Tuesday, June 17, 2014

A night at the ballet

The UAE is not a major stop for world-class fine arts. There is always talk of building a proper opera house in Dubai, but it hasn't happened yet. On Saturday, we went to Abu Dhabi for a fairly rare ballet performance of Cinderella, featuring dancers from the Bolshoi and the Royal Moscow ballet.

It was a cultural experience in more than one way. Culture, because ballet, and culture, because the UAE. The venue was an exhibition center, and so the stage was set up in what was essentially a conference room, with the peon seats on bleachers and the VIPs up front in leather couches (really!). There was a live orchestra (yay!) but no pit, so they were off to the side of the stage.
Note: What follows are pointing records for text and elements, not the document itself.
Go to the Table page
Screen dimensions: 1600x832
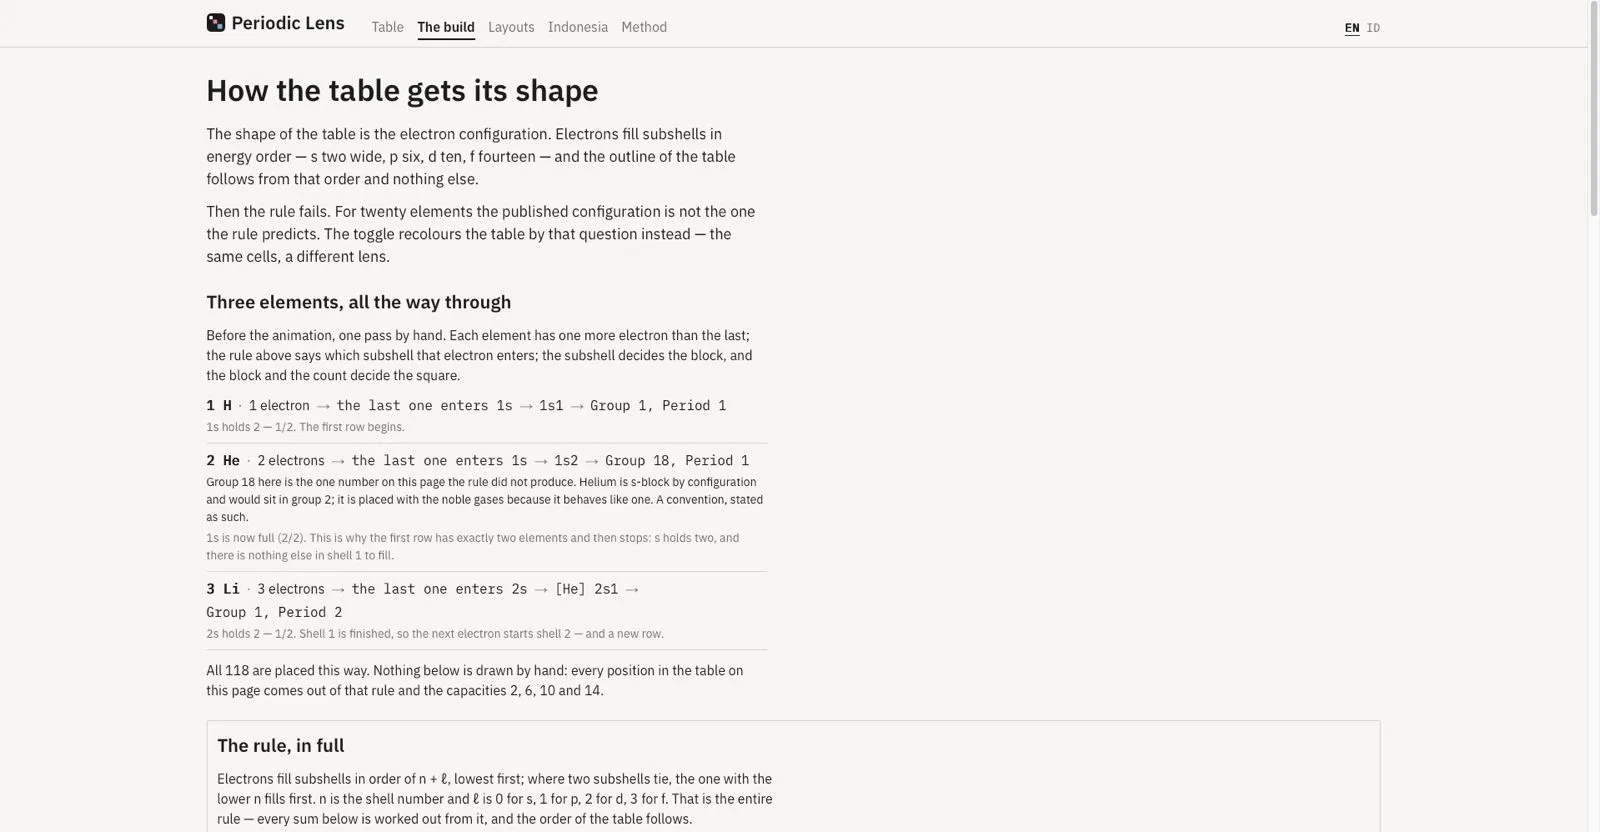pos(387,27)
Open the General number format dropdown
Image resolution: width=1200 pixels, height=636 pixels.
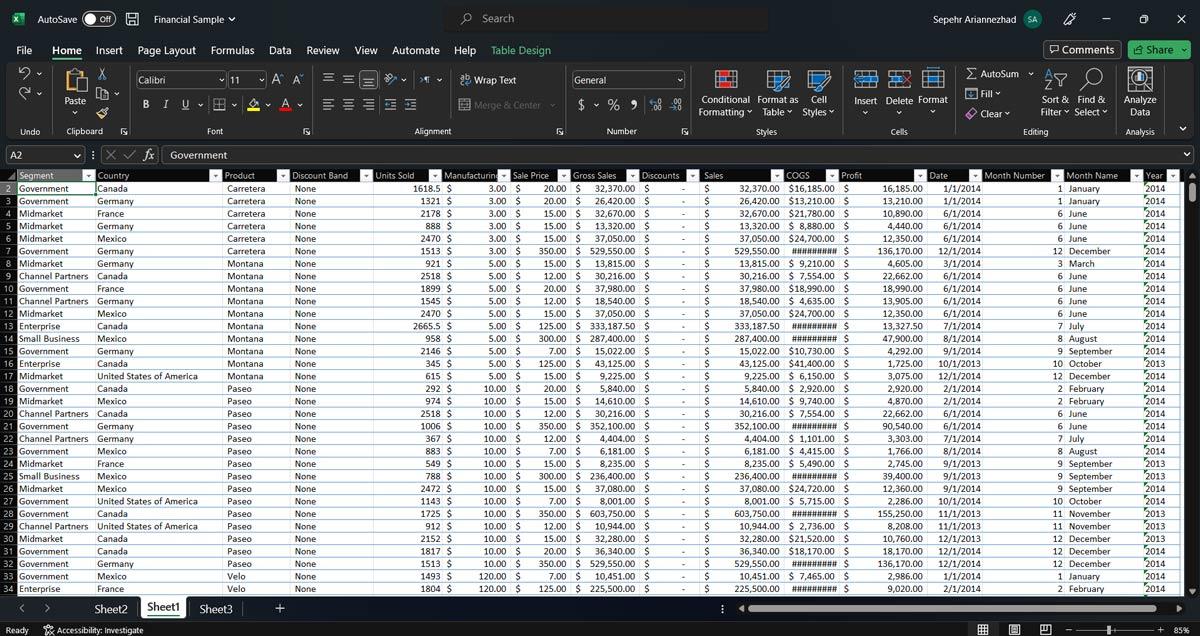pyautogui.click(x=679, y=79)
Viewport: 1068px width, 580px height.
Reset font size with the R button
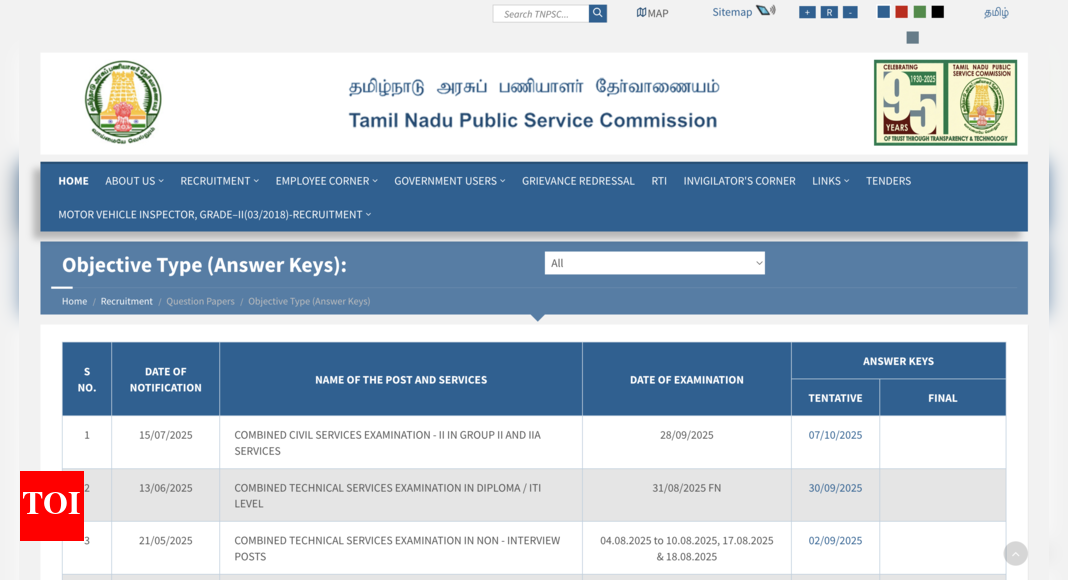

Unfortunately, probably for reasons of acoustics, the orchestra was hooked up to microphones and the sound was amplified through speakers on either side of the stage. So even though the music was live, you could be forgiven for thinking someone just pressed play on a boom box.

The dancing was very good. Again, the unorthodox venue took away from the magic of the performance, but the girls were riveted and I tried very hard not to remember that I have seen ballet performed at the Bolshoi theater itself, as well as the Kremlin Palace. (Russia has ruined me for events like this.) As I watched the show and occasionally explained the story to my girls, I tried to imagine what it was like 100+ years ago when the ballet was the most exciting thing going on, night after night, the very pinnacle of entertainment.

At intermission, we grabbed a snack. No, not open-faced Бутерброд or swanky, overpriced beverages, but honest-to-goodness Indomie-chan ramen noodles from a package for 10dhs, and ice cream by the scoop.

Also at intermission, one of the ushers - who happens to be Slovakian - found out that I am part Slovakian (Carpatho-Rusyn, whatever) and insisted on upgrading us to the VIP seating. So we watched the rest of the ballet in great comfort, perched on leather sofas, just meters from the stage. For once, my Slovakian connections proved to be quite the advantage.

Since cultural events like these are not quite the norm here, the behavior of the attendees was a little out of the ordinary, too. Some of us were quite dressed up. Others were in leggings and hightop sneakers. Some of us paid respectful attention to the performance. Others (even in the VIP seating, where tickets cost more than 799dhs!) were playing games on smartphones and getting up and down during the performance.

So it was a little rough around the edges. But I'm glad we got a chance to see a ballet here, even if we had to go to Abu Dhabi to do it.

5 comments:

Jen said...

Frozen dress for the win!!

Amira said...

I love every single thing about this post. This is why it's the best thing ever to be an expat.

Suzanne Bubnash said...

Yay for being part Slovak! I hope this is not the last time it gives you an advantage. I guess it did in Russia, right?

Sarah Familia said...

This was such a great post. My favorite part was your Slovakian connections. Sounds like an unforgettable night!

Kathy Haynie said...

Love the Slovakian connection and the Frozen dress. And Miriam looks so elegant in black.